Little-known Japanese CPU threatens to make Nvidia, Intel and AMD obsolete

erek

[H]F Junkie
Joined
Dec 19, 2005
Messages
10,891
Impressed?

"It is considered a general purpose CPU, but surpasses even GPUs from Nvidia and AMD on the all-important metric of performance per watt. Indeed, a 768-CPU prototype sits on top of the Green500 list - the leaderboard for supercomputers that deliver the most power per watt.



The A64FX was designed expressly to power the successor of Japan’s main supercomputer, the K, which was decommissioned back in August 2019.


Its replacement - the Fugaku - is expected to be 100 times faster when it launches later this year, will run on a Linux distribution called McKernel and will reach a staggering 400 petaflops. The aim is for it to be the first supercomputer to hit one exaflop when fully deployed with half a million processors buzzing."


https://www.techradar.com/news/litt...e-nvidia-intel-and-amd-obsolete-in-hpc-market
 
I always find it believable when some company out of nowhere says they came up with consumer tech far better than that of companies that do it for the last 40-50 years.

Particularly with something that has as much money and high speed development as CPUs. Really? You REALLY think you found a way to leapfrog everyone else? Skeptical Sycraft is skeptical.

I mean I feel the same way about ARM and more particularly their fans: For years claims that ARM would destroy Intel on the desktop, be faster, cheaper, more efficient, etc... And yet here we are, where ARM chips continue to be excellent low power/mobile chips but are not able to throw down the same amount of high end computation... because for them to do so would require more silicon, more power, just like Intel/AMD.
 
I always find it believable when some company out of nowhere says they came up with consumer tech far better than that of companies that do it for the last 40-50 years.

Fujitsu is the co developer of the sparc processors. (with Oracle) A64FX was also co designed with ARM. The prototype of the Japanese PostK super computer using very early A64FX silicon is already in 159th place on the list of worlds fastest super computers.

Sparc is/was never a consumer ISA.... and the A64 chips although they are ARM are extremely purpose built. There not designed to compete in markets outside HPC. Still many consumers have used Fujitsu CPUs... there is a good chance many of us with some age to us have used a Fujitsu Sparclite CPU if we owned a digital camera in the 90s and early 2000s.

https://en.wikipedia.org/wiki/SPARC

Cray will be building machines using the A64FX. So its possible we may see more Fujitsu in the super computer market now that they have migrated to ARM.
https://insidehpc.com/2020/02/isambard-2-at-uk-met-office-to-be-largest-arm-supercomputer-in-europe/
 
This is stupid. Coreteks said the same thing about A64FX. The truth is your GPU and CPU can both act like a GPU and CPU, but be really shitty at it. Intel and AMD CPU's focus on IPC, specifically serial work loads. Meaning higher clock speed and a lot of cache is what is used to achieve better IPC. GPU's don't care for IPC and instead focus on multi-threaded work that mostly focuses on math.

Provided data:
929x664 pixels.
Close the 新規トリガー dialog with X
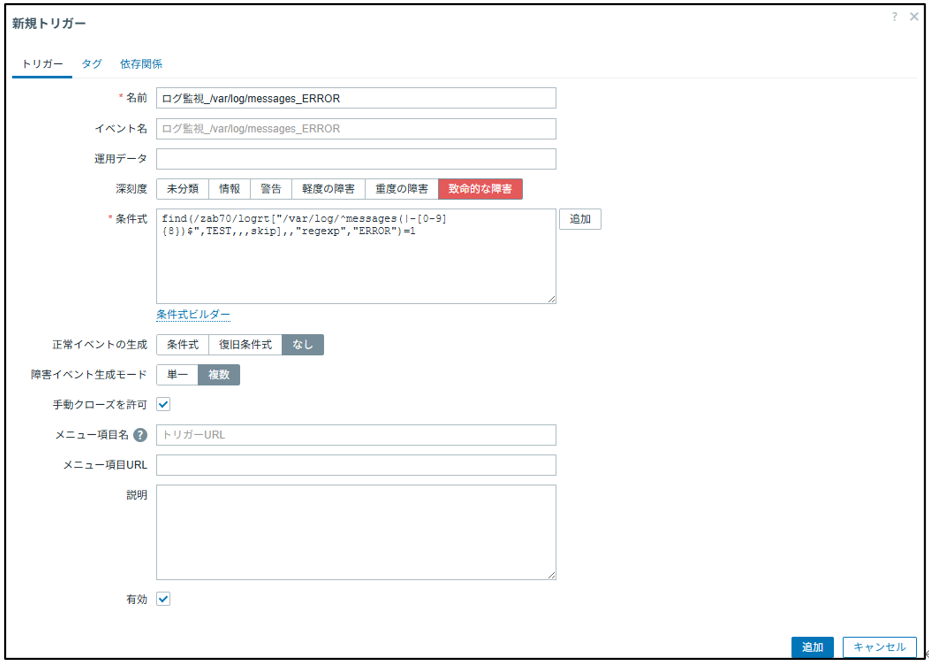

Requirements:
1. In the A64FX forum thread, when was Japan's K supercomputer decommissioned?
2. Repeat the part of the A64FX forum thread starting at "I mean I feel" and ending at "fastest super computers.".
3. Pick up the A64FX forum thread after its last sentence and keep writing.

Responses per task:
1. August 2019

2.
I mean I feel the same way about ARM and more particularly their fans: For years claims that ARM would destroy Intel on the desktop, be faster, cheaper, more efficient, etc... And yet here we are, where ARM chips continue to be excellent low power/mobile chips but are not able to throw down the same amount of high end computation... because for them to do so would require more silicon, more power, just like Intel/AMD.
 
I always find it believable when some company out of nowhere says they came up with consumer tech far better than that of companies that do it for the last 40-50 years.

Fujitsu is the co developer of the sparc processors. (with Oracle) A64FX was also co designed with ARM. The prototype of the Japanese PostK super computer using very early A64FX silicon is already in 159th place on the list of worlds fastest super computers.

3.
The A64FX is Intel's Larrabee from 2008. Larrabee used many cut down x86 cores to achieve a GPU like level of performance. Except it wasn't very good at it and eventually faded away. The A64FX which sounds oddly like an old Athlon 64 has only 3.38 TFLOPS, while an old Geforce GTX 970 has 4 TFLOPS. The A64FX sounds like the Sony Cell chip in how it can take over the world but in reality it was a shitty CPU that needed endless amounts of extra code to make the thing work.

 
They somehow broke the law of physics?

In what way do they need to break any laws.... these are the first CPUs in the world to use ARMs scalable vector extensions, developed by ARM together with Fujisu.

There is no doubt this is the most energy efficient HPC architecture there is right now. Cray is also building machines using these chips. Not every super computer in the world is going to switch over... and dump their racks of GPUs. Super computing has a lot of diverse needs. Their are many super computer work loads where GPU compute doesn't really help. Or where general purpose vector extensions can achieve the same result while using far less power.

Fujisu has already proven these do exactly what they where designed to do...
https://insidehpc.com/2019/11/prototype-of-fugaku-supercomputer-reaches-number-one-on-green500/

PostK... the latest Fugaku super computer will be complete late this year (or early next year). It will end up in the top 500 somewhere.... while drawing 1/4 the power and also costing quite a bit less. Its going to run Red Hat Linux with a custom kernel... and provide a good set of tools to programmers.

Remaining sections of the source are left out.